Restate the records below word for word, leaving nothing out.

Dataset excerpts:
[Start of Attachment]
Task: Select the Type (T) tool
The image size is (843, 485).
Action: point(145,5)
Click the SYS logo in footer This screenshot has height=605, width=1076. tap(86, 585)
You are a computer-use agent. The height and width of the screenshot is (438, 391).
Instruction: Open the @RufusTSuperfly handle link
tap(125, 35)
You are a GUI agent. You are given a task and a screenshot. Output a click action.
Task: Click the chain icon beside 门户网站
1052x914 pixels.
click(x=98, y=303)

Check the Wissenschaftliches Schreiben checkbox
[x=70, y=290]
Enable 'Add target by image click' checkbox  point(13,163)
[End of Attachment]
Output of the exercise:
Task: Select the Type (T) tool
The image size is (843, 485).
Action: point(145,5)
Click the SYS logo in footer This screenshot has height=605, width=1076. tap(86, 585)
You are a computer-use agent. The height and width of the screenshot is (438, 391).
Instruction: Open the @RufusTSuperfly handle link
tap(125, 35)
You are a GUI agent. You are given a task and a screenshot. Output a click action.
Task: Click the chain icon beside 门户网站
1052x914 pixels.
click(x=98, y=303)

Check the Wissenschaftliches Schreiben checkbox
[x=70, y=290]
Enable 'Add target by image click' checkbox  point(13,163)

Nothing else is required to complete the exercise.